Prodigal Daughter

Kamilah Aisha  Moon

Who proclaimed the healing mojo
of wood altars, blood-red carpets & stained glass?
A single cross hanging; polished brass bowls.
It must be real, found all over the world
configured like this. & me, bowing before it,
finally understanding
what the word beseech really means.

I've come to be held up, to keep the fallings
at bay. But listen, this NY parish doesn't sing gospel
the right way. They don't sang it—
leaving out shouts, moans, vocal runs
& downhome syntax—“I just can't give up now”

will never be “I don't feel no ways tired.”
It's not the same, it ain't. I can hear the notes
missing how the old words fit. This is not
the song I need to sing tonight. How foolish,
attempting to properly conjugate struggle.

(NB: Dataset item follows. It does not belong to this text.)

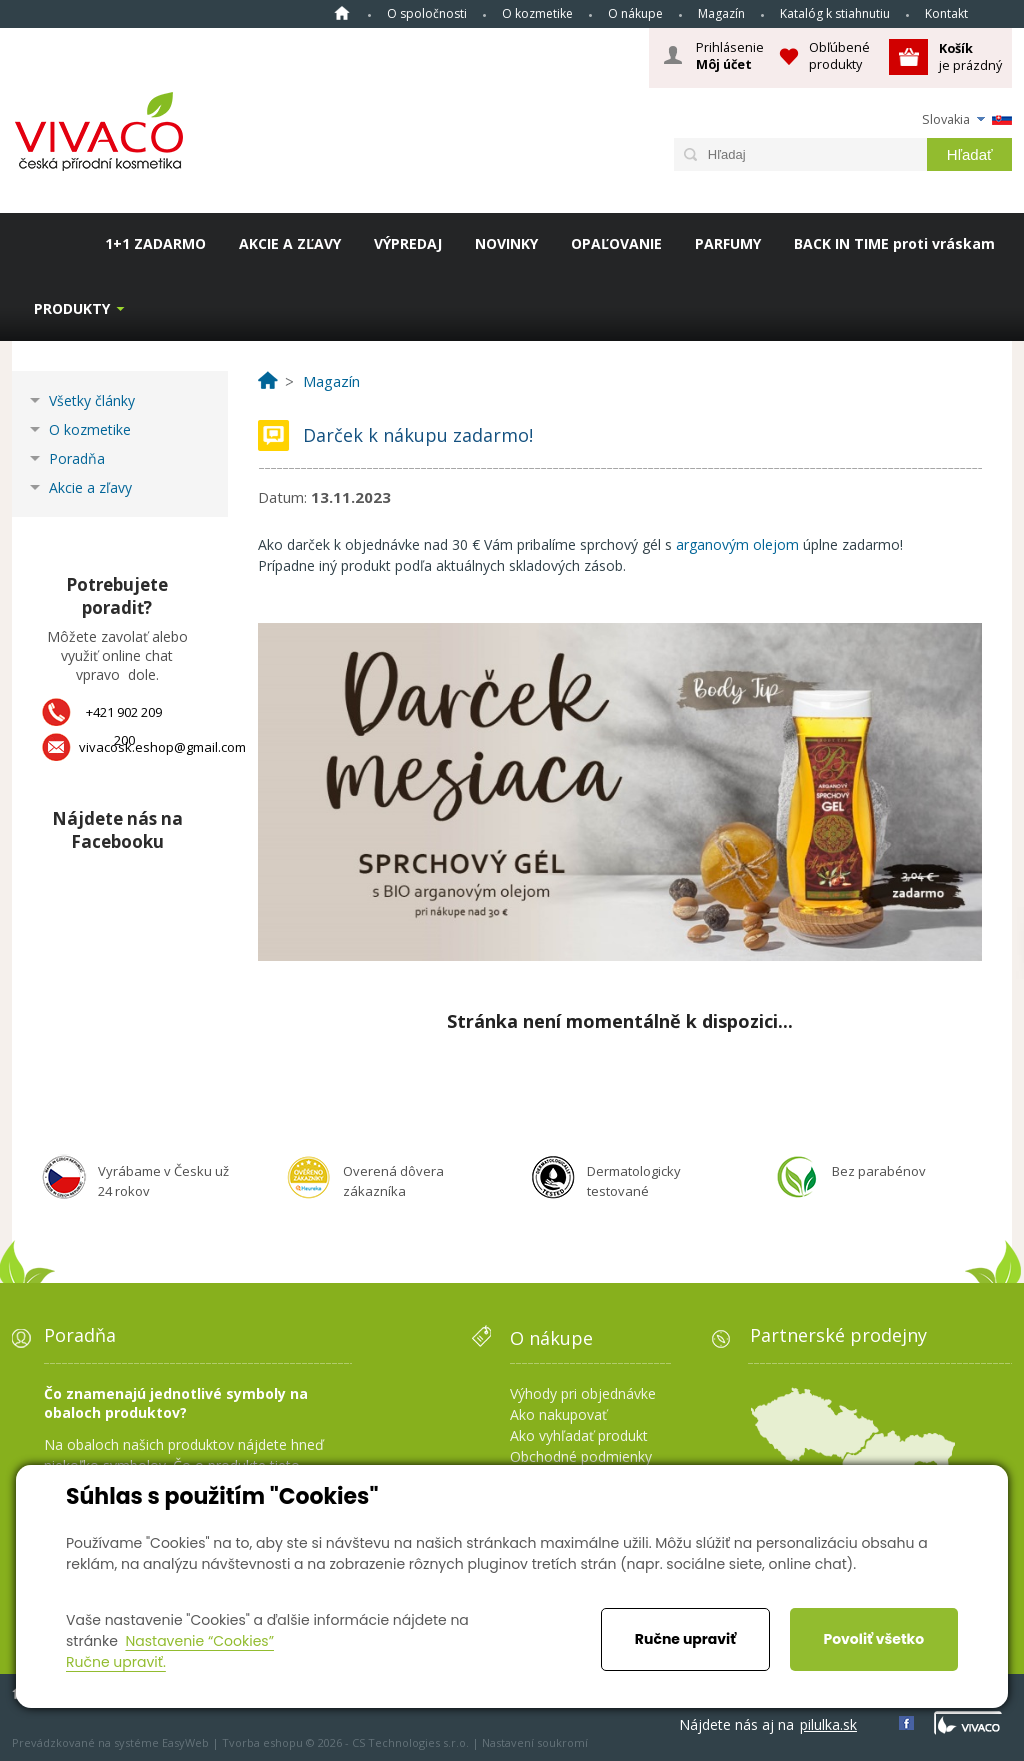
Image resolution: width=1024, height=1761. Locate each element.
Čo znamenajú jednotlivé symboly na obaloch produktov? (176, 1403)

Lines form to pray & wash hands.
About to sprinkle my face, the last thought
I should be thinking stops me. Who knows
where all of these hands have been!
& could my clean be someone else's filth?
How silly to be on this earth nearly 40 years
& still worry about contamination. Everything
has been touched, even what was

buried in ice, thawing again. The subway's full
of sin, the sullied riding side by side. Seems like
my feet used to peel & remain soft on their own.
But when I look down now, heels hardened by all
they've had to carry, or stare at what happened
to my face after an unholy baptism,
no amount of scrubbing matters.

I've come to be saved, to remember why
I'm still worthy. But I'm becoming convinced
a good memory is a passport to hell, all things
that soothe before singeing.
Perhaps like those in Manila in 2012, & the Gulf Coast
in 2005 & 2012, I want water to be
a good thing again, like love. How strange

to answer the beg
of so many thirsts, unable to swallow.